- Rows from a dataset
--- START ---
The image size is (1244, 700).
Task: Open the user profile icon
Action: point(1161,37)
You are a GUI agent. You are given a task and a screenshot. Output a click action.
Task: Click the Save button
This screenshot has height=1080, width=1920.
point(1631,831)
--- END ---
- Task objective
Reproduce the items above word for word, leaving nothing out.

- Solution
The image size is (1244, 700).
Task: Open the user profile icon
Action: point(1161,37)
You are a GUI agent. You are given a task and a screenshot. Output a click action.
Task: Click the Save button
This screenshot has height=1080, width=1920.
point(1631,831)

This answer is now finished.